### PROBLEM TO SOLVE
Only the lines from the beginning of the material below through the line with "Given: Click the Windows 11 description value" should be retyped exactly, and pictures are to be skipped.

>>>>>

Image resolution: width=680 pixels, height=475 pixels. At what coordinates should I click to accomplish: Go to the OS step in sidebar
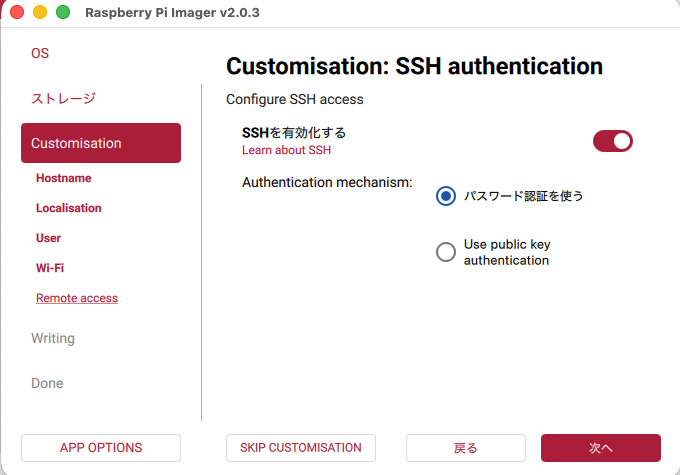tap(40, 53)
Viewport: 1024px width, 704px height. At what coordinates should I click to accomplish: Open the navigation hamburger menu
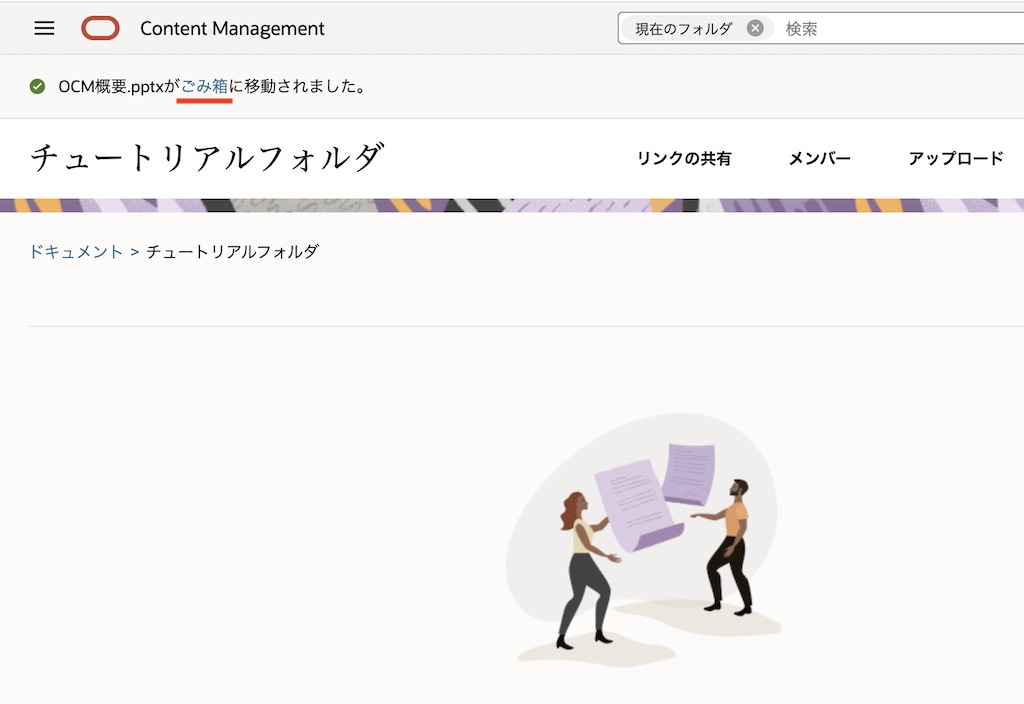(x=43, y=28)
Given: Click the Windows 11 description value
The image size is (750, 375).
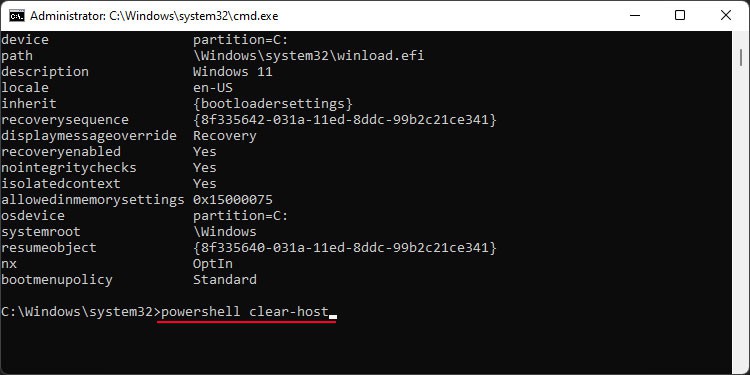Looking at the screenshot, I should [x=232, y=72].
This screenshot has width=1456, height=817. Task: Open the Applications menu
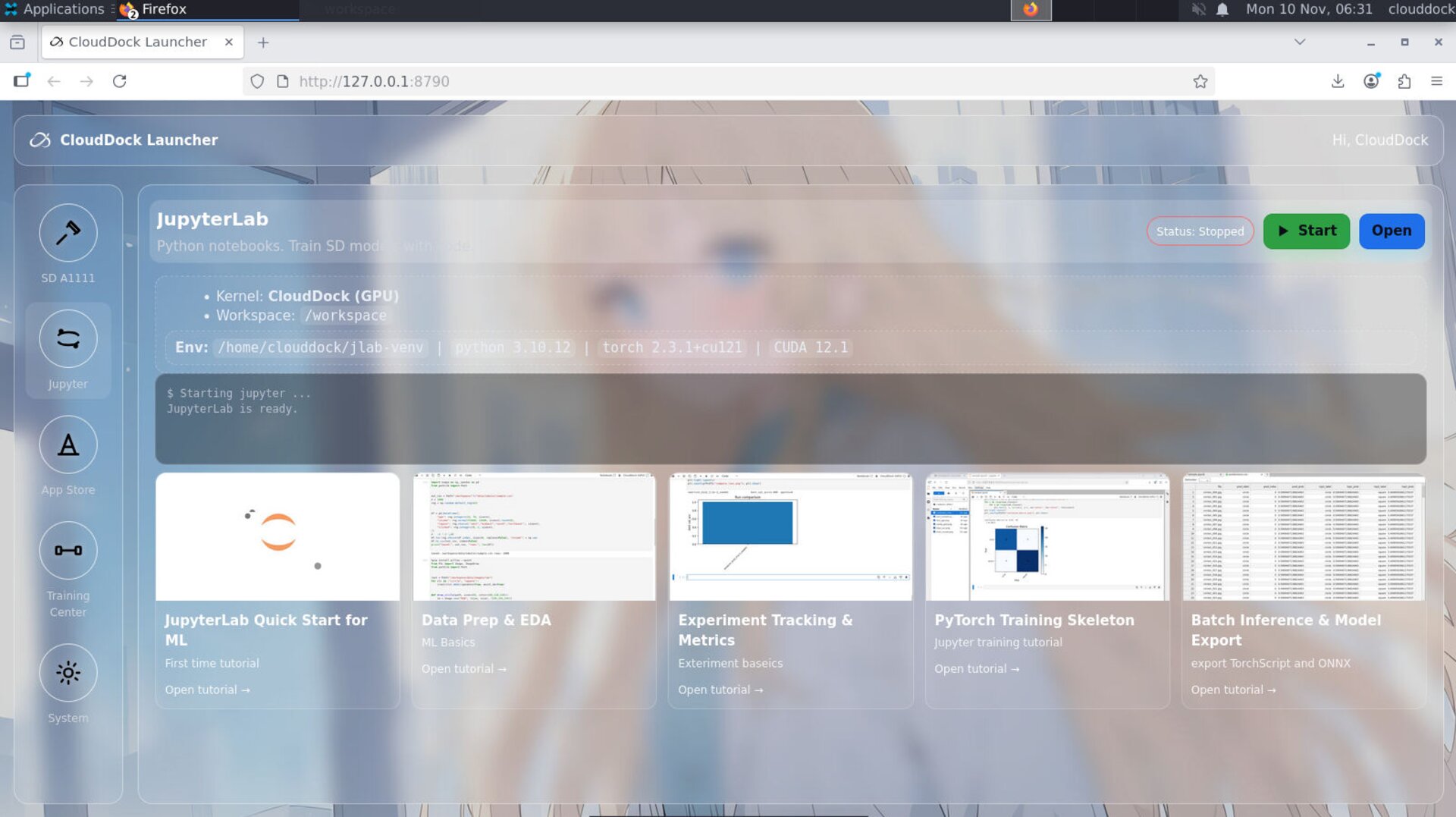[55, 9]
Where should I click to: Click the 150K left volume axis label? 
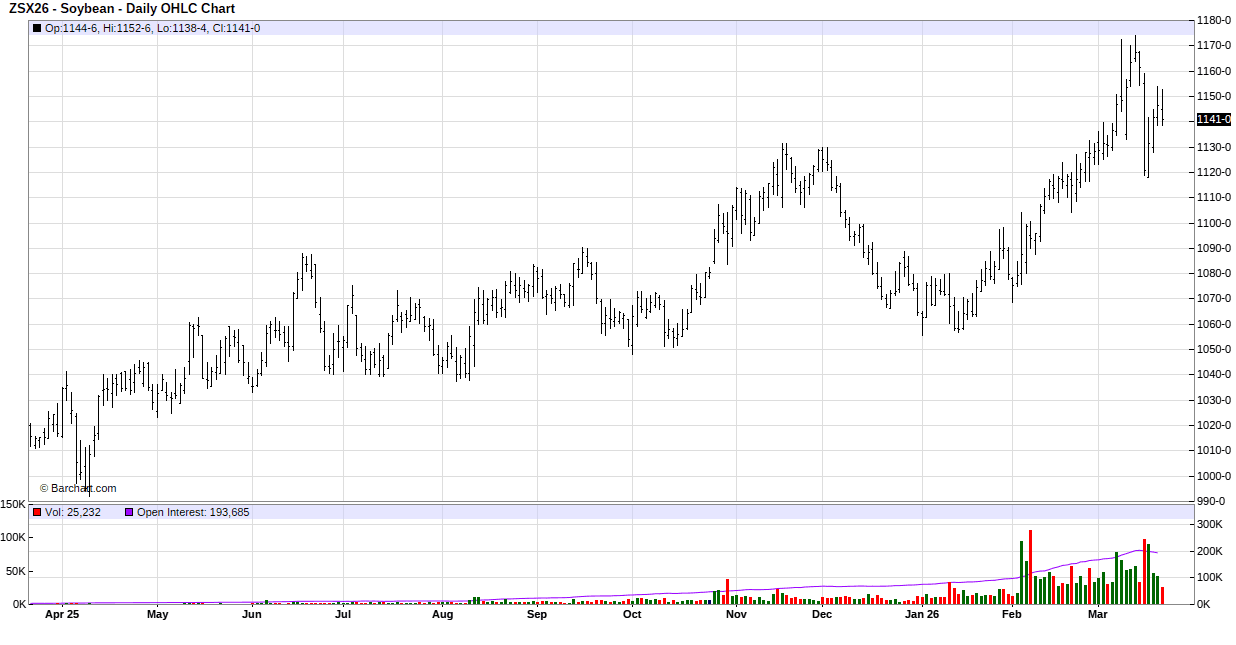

<<<<<

### TASK ANSWER
Image resolution: width=680 pixels, height=475 pixels. At what coordinates should I click to accomplish: Go to the OS step in sidebar
tap(40, 53)
Viewport: 1024px width, 704px height. At what coordinates should I click to accomplish: Open the navigation hamburger menu
(x=43, y=28)
Given: Click the Windows 11 description value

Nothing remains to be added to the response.